(BRIEF): Extract the forum thread about error code P0299 in full, reproducing it word for word.

(STUDY TEXT):
# Need Help! Error Code: P0299



## Chase Toole (Feb 4, 2013)

Check engine light came in today in my 2012 2LT. Swung by the local part house and they let me use their code reader. Came up with 2 errors coded P0299: Turbocharger

What exactly does this code mean? 

Is it dangerous to drive with this code?

And was it part of the recall list?

Car only has 26K on it so it's under the bumper to bumper warranty still, but all the shops are closed today so I have to wait until tomorrow. . Thanks guys!


----------



## obermd (Mar 3, 2012)

It's an "Underboost" code. It may also be an overboost since there is no corresponding code for too much boost. Definitely take it in and let us know what caused it. Don't clear it.


----------



## sciphi (Aug 26, 2011)

IIRC that's a turbo under-boost code. It means something's wrong with the turbo, but not exactly what. Could be anything. Check the oil level to make sure it's full, as that code can indicate any number of maladies that need the turbo to be replaced.


----------



## silver2kws6 (Jul 6, 2013)

I got the same thing n believe i have some oil burning on high boost levels. So lazy to return to stock so ill.let it go n take it easy its out of 36k warrenty anyway. Take it in. before its too late


----------



## BowtieGuy (Jan 4, 2013)

Even if you are out of 36k warranty, the turbo falls under the 5 year 100k mile powertrain warranty.


----------



## ctheham (May 31, 2013)

I had the same code pop up. I took it to the dealer, but after keeping it for a week they could not duplicate it and found no problems. I have had it bad for about 3000 miles or so. No issue or lights since that one. I assume it was just a fluke.


----------



## Chevy Customer Care (Oct 29, 2011)

Chase Toole said:


> Check engine light came in today in my 2012 2LT. Swung by the local part house and they let me use their code reader. Came up with 2 errors coded P0299: Turbocharger
> 
> What exactly does this code mean?
> 
> ...

(SOURCE MATERIAL):
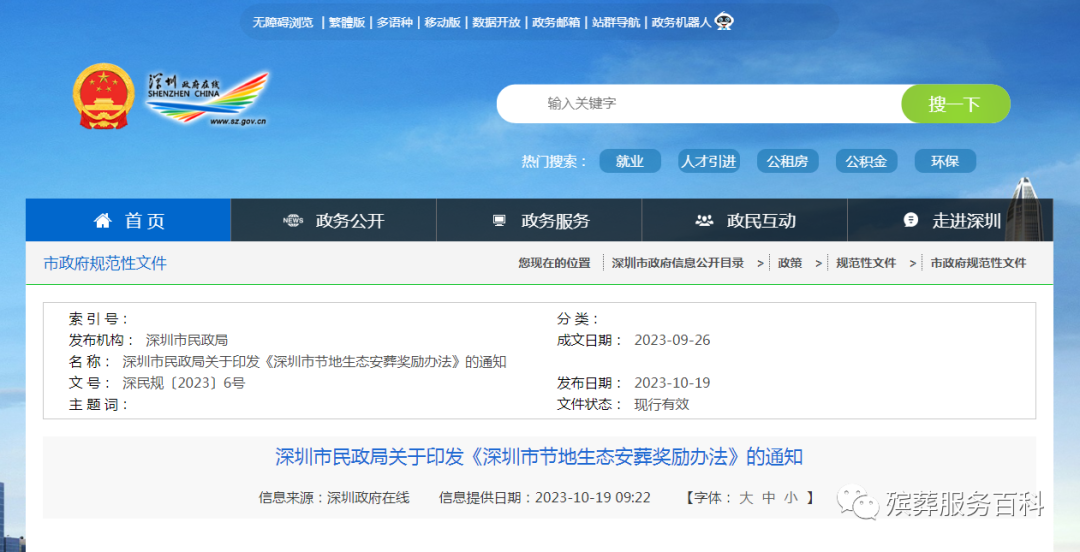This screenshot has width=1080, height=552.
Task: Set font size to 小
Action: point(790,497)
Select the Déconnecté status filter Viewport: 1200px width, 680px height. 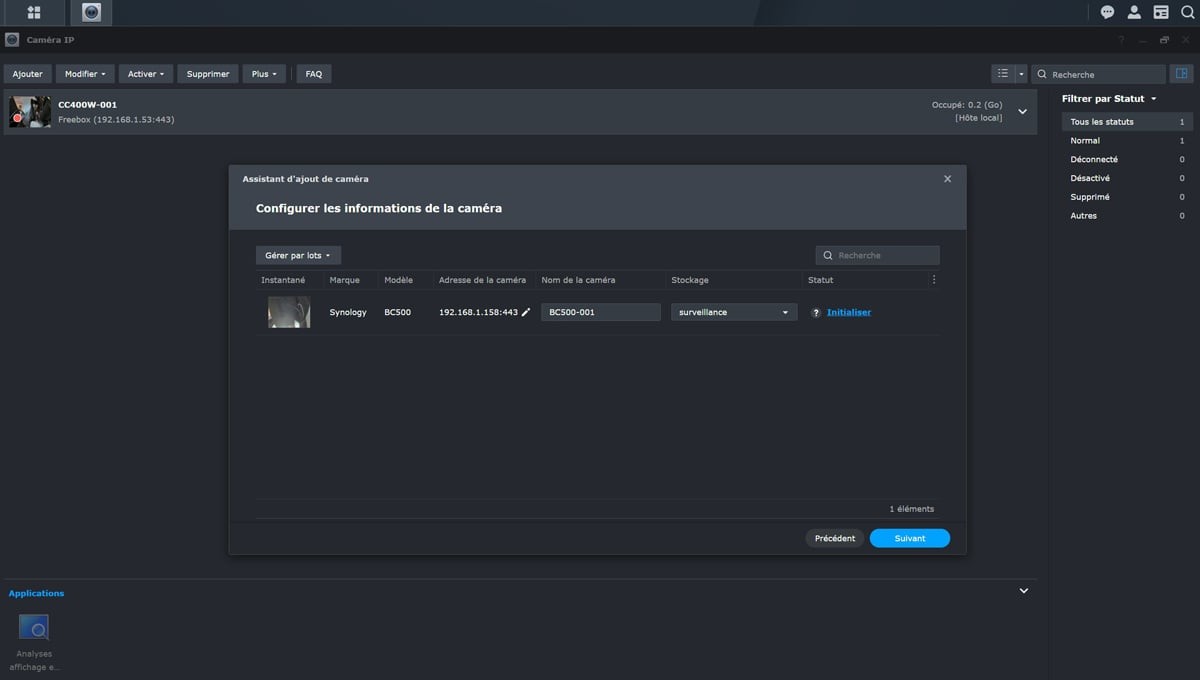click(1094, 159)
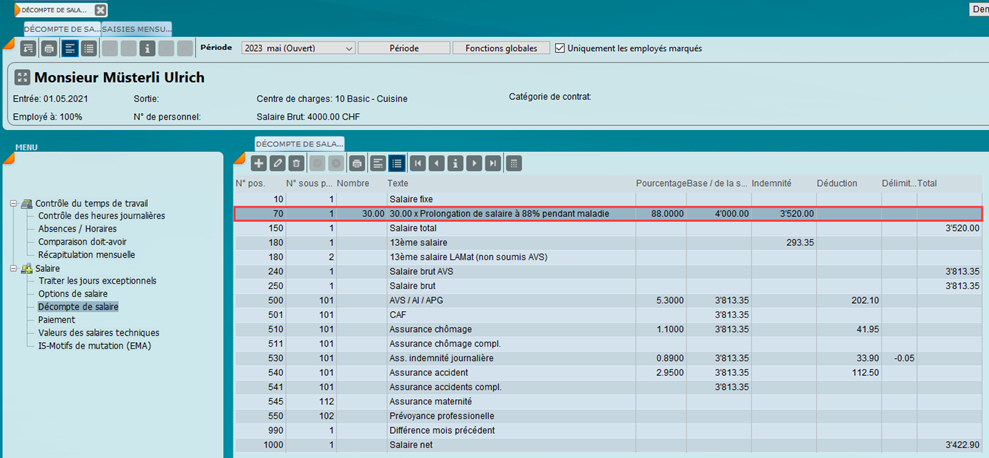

(THE ANSWER):
# Need Help! Error Code: P0299



## Chase Toole (Feb 4, 2013)

Check engine light came in today in my 2012 2LT. Swung by the local part house and they let me use their code reader. Came up with 2 errors coded P0299: Turbocharger

What exactly does this code mean? 

Is it dangerous to drive with this code?

And was it part of the recall list?

Car only has 26K on it so it's under the bumper to bumper warranty still, but all the shops are closed today so I have to wait until tomorrow. . Thanks guys!


----------



## obermd (Mar 3, 2012)

It's an "Underboost" code. It may also be an overboost since there is no corresponding code for too much boost. Definitely take it in and let us know what caused it. Don't clear it.


----------



## sciphi (Aug 26, 2011)

IIRC that's a turbo under-boost code. It means something's wrong with the turbo, but not exactly what. Could be anything. Check the oil level to make sure it's full, as that code can indicate any number of maladies that need the turbo to be replaced.


----------



## silver2kws6 (Jul 6, 2013)

I got the same thing n believe i have some oil burning on high boost levels. So lazy to return to stock so ill.let it go n take it easy its out of 36k warrenty anyway. Take it in. before its too late


----------



## BowtieGuy (Jan 4, 2013)

Even if you are out of 36k warranty, the turbo falls under the 5 year 100k mile powertrain warranty.


----------



## ctheham (May 31, 2013)

I had the same code pop up. I took it to the dealer, but after keeping it for a week they could not duplicate it and found no problems. I have had it bad for about 3000 miles or so. No issue or lights since that one. I assume it was just a fluke.


----------



## Chevy Customer Care (Oct 29, 2011)

Chase Toole said:


> Check engine light came in today in my 2012 2LT. Swung by the local part house and they let me use their code reader. Came up with 2 errors coded P0299: Turbocharger
> 
> What exactly does this code mean?
> 
> ...